What's It All About?

Alexey Ershov

One of the important components of CAD is the geometric constraint solver. Since the early 1990s, the field was monopolized by a British company, D-Cubed, now a division of Siemens Digital Industries Software (formerly Siemens PLM Software). In 2001, LEDAS began to develop geometric constraint solvers for 2D and 3D geometry, called LGS 2D and LGS 3D. They were successfully brought to the global market, and licensed by dozens of CAD companies in USA, Europe, Japan, Korea, China, and Russia.

While working on LGS, the programmers at LEDAS developed similar software for Dassault Systèmes, which were integrated into CATIA and so are used by hundreds of thousands engineers in corporations like Toyota, Honda, Airbus, and Boeing. Much later, LEDAS was asked to develop constraint solvers that met specific requirements, in addition to long-term projects we already had fulfilled with two other customers.

LEDAS Constraint Solvers

To illustrate the importance of the geometric constraint solver, let's look at some of the design tasks that require it. The word "design" has at least two meanings: either graphic design or engineering design. While graphic designers tend to make drawings freehand, engineers need to create shapes that are precise, with predetermined relationships and properties.

The typical task of design engineers is to create 3D models of mechanisms consisting of parts precisely positioned with respect to one other. The positioning is defined by geometric constraints. Constraints force parts to be parallel to each other, be located at specific distances or angles, to touch one another, be concentric, and so on. To create assemblies of parts, it is necessary to solve the systems of constraints. This is what a geometric solver is for.

LEDAS Constraint Solvers

Given a system of constraints, the geometric solver works through systems of nonlinear algebraic and trigonometric equations to arrive at a feasible solution, and then applies spatial transformations to each part in the assembly.
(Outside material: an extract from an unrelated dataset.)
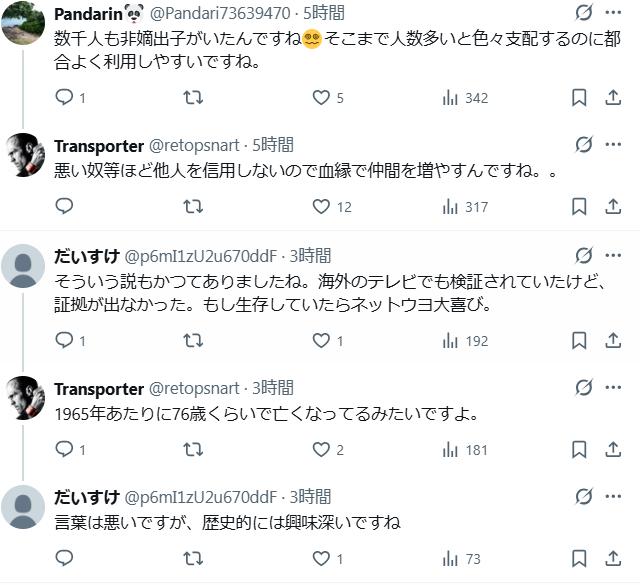The width and height of the screenshot is (640, 585).
Task: Retweet Pandarin's post
Action: coord(193,98)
As a result, every detail is placed in a position that satisfies all required constraints.

Since their development in the early 2000s, the solving of nonlinear systems has become a well-used task in computational mathematics. In practice, however, systems of equations derived from geometric constraints in CAD might be very specific. They can have problems, such as being underdefined, overdefined, they also can be sparse. Let’s look at what each of these mean.

LEDAS Constraint Solvers

A sequence of underdefined models in the design process

Underdefined. In most cases, systems of equations are underdefined. Here’s how. Each three-dimensional part has six degrees of freedom (six ways to move): three translational (moving in the three dimensions of x, y, and z) and three rotational (rotating about the three axes). An engineer sets some constraints to fix certain degrees of freedom, and leaves the remaining ones free to move, as required by the mechanism. This is an example of an underdefined system. It results in an infinite number of possible solutions, from which the geometric solver must choose one that places the parts as close to the initial positions as possible.
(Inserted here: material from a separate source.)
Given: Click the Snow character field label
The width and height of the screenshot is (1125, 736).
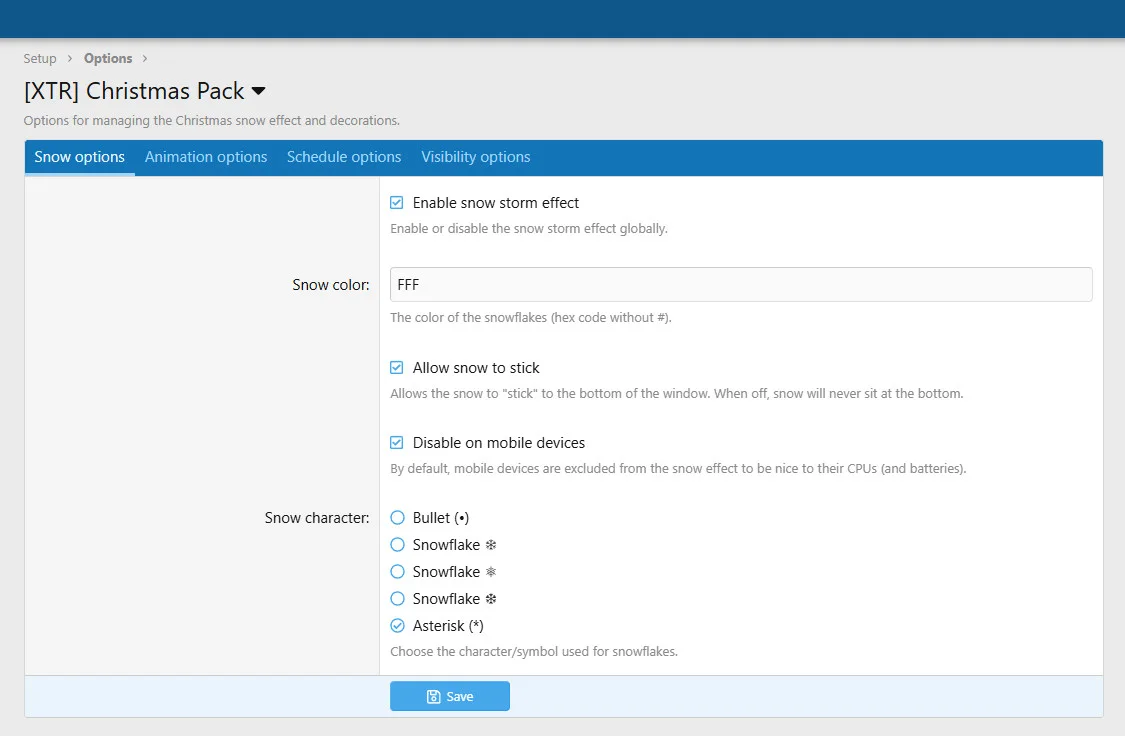Looking at the screenshot, I should click(x=316, y=518).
Overdefined. On the other hand, the system of equations can be overdetermined when for example, you take as a simple model a house made of wooden boards, and then apply parallel and perpendicular constraints to all pairs of boards. In practice, some parallelisms and perpendicularities follow from others, and so are not needed. This means that in the system of equations there will be dependencies that lead to serious problems.

In another example, the data in the original model might be inaccurate (maybe, because of accumulation of rounding errors on previous steps of modeling), from which the linearly dependent equations may become not linearly dependant, although, strictly speaking, they should be dependant. As a result, the condition number of the system of equations increases sharply, the calculations become unstable, and a convergence is no longer possible.

LEDAS Constraint Solvers

Yet another example of overdefined (but consistent) constraint system

Sparse. The third case is sparseness of constraint systems. As a rule, one constraint applies to only two objects, such as, for example, making two cylinders concentric. This sparseness means that the system of nonlinear equations can be divided into weakly connected subsystems, which makes it possible to use special decomposition methods formulated both in algebraic and geometric form.

Of course, to implement a real-world industrial-strength constraint solver you need to be able to do a lot of difficult things, including:

  • Decompose the problem into parts
  • Solve differential equations to move and rotate objects, while keeping constraints satisfied
  • Support black-box and white-box curves and surfaces
  • Avoid singularities and bifurcation points, and many other things.
We know how to address all these problems from the experience we at LEDAS gained from developing five geometric constraint solvers. Just contact us if you need to develop, integrate, or fine-tune another one!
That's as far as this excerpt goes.